Rede von Richard Stücklen
  • Parteizugehörigkeit zum Zeitpunkt der Rede: (CSU)
  • Letzte offizielle eingetragene Parteizugehörigkeit: (CSU)
Das Wort hat der Herr Abgeordnete Soell.

  • insert_commentNächste Rede als Kontext
    Rede von Dr. Hartmut Soell


    • Parteizugehörigkeit zum Zeitpunkt der Rede: (SPD)
    • Letzte offizielle eingetragene Parteizugehörigkeit: (SPD)

    Herr Präsident! Meine Damen und Herren! Zentrale Ursache der heutigen Debatte ist, daß die CDU/CSU in der Frage der Oder-NeißeGrenze völlig zerstritten ist

    (Lachen bei der CDU/CSU)

    und die Auseinandersetzungen früherer Jahre noch einmal geführt werden müssen — eine wahrhaft gespenstische Situation.

    (Beifall bei der SPD)

    Es kommt doch nicht von ungefähr, daß führende Kommentatoren im In- und Ausland von der jetzt regierenden Bonner Koalition als der Koalition Hupka/Kohl sprechen.

    (Lachen bei der CDU/CSU)

    Viele Stellungnahmen — gerade aus den jüngsten Tagen — aus Ihren Reihen zeigen, wie geschichtslos Sie denken und sprechen. Haben Sie völlig vergessen, welche geistigen Verheerungen solche Formeln wie „Schlesien ist unser", „Schlesien ist unsere Zukunft" bei unseren osteuropäischen Nachbarn, insbesondere bei den Polen, auslösen müssen?
    Hier geht es nicht um traditionelle Grenzlandprobleme, Volkstumskonflikte, Minderheitsfragen oder auch um formale Rechtspositionen wie etwa gegenüber dem Westen. Sie können sich auch nicht mit dem Hinweis herausreden, die Vertreibung der Deutschen aus den ehemaligen Ostgebieten sei die Fortsetzung der nationalsozialistischen Verbrechen, wie dies der Kollege Hupka gerade vor wenigen Tagen getan hat. Haben Sie denn vergessen, daß der Zweite Weltkrieg kein Krieg war wie jeder andere, daß er von Hitler, seinen Spießgesellen und Tausenden von Helfershelfern

    (Dr. Hupka [CDU/CSU]: Ist die Vertreibung gerechtfertigt?)

    nach Osten hin als Rassenkrieg, als Krieg der deutschen Herrenrasse gegen slawische und jüdische sogenannte Untermenschen geführt worden ist? Ich frage dies gerade gegenüber solchen, die solche Schicksale in ihrer eigenen Familie haben.
    Haben Sie vergessen, daß sich dadurch das Bild der Deutschen und dessen, was sie sagen und tun, in den Augen der Polen und anderer slawischer Völker seither fundamental verändert hat, daß dort nicht nur Millionen Opfer beklagt werden, sondern die Überlebenden die fortwährende seelische Demütigung, die versuchte Zerstörung ihrer Menschenwürde nicht vergessen können?

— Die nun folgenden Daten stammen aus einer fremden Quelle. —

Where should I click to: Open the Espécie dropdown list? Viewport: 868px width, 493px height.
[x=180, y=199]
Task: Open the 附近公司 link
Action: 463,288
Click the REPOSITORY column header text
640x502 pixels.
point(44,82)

    (Beifall bei Abgeordneten der SPD)

    Können Sie oder wollen Sie nicht begreifen, welche Assoziationen, welche bösen Erinnerungen an das Herrenmenschentum ein solches Motto bei den Menschen dort auslösen kann? Sie können sich nicht mit dem Hinweis entschuldigen, es sei alles



    Dr. Soell
    ganz anders gemeint und Sie seien ebenfalls an der friedlichen Zukunft Europas interessiert, wenn Sie diese elementaren Erfahrungen der Menschen in Polen ausblenden oder gar verdrängen. Deswegen sollte der Kanzler den Mut finden und von dieser Stelle aus deutlich machen, daß er aus seinen Erfahrungen in Israel gelernt hat und auf die Arroganz des Geburtsjahrganges diesmal verzichtet.

    (Beifall bei der SPD)

    Es war kein Geringerer als Fritz Erler, der nach einer lebhaften Diskussion mit Wenzel Jaksch die schizophrene Haltung der Deutschen zur eigenen Vergangenheit und die damit verbundene Selbstgerechtigkeit kritisiert hat. Obwohl er wie Wenzel Jaksch den Nationalsozialismus bekämpft und dafür viele Jahre in den Lagern und Zuchthäusern des Dritten Reiches gelitten hat, bekannte er sich mit dem Satz „In der Haftung stehen wir doch alle" zur Verantwortung aller Deutschen für das, was in ihrem Namen angerichtet worden ist.
    Nur diese Haltung kann uns in der Völkergemeinschaft in Ost und West die Achtung verschaffen, die eine der wichtigsten moralischen Grundlagen einer europäischen Friedensordnung ist.

    (Beifall bei der SPD)

    Wer diesen Maßstab anlegt, muß angesichts des bisherigen Verhaltens des Bundeskanzlers zu dem Schluß kommen, daß Sie Kanzler einer Regierung und Vorsitzender einer Partei sind, die aus geschichtslosen Gesellen besteht,

    (Zurufe von der CDU/CSU)

    weil weder Sie noch Ihre Kollegen die geschichtliche Tiefendimension dieser Frage zureichend erkannt haben.

    (Beifall bei der SPD — Dr.-Ing. Kansy [CDU/CSU]: Sie sind auf dem Weg zur Splitterpartei!)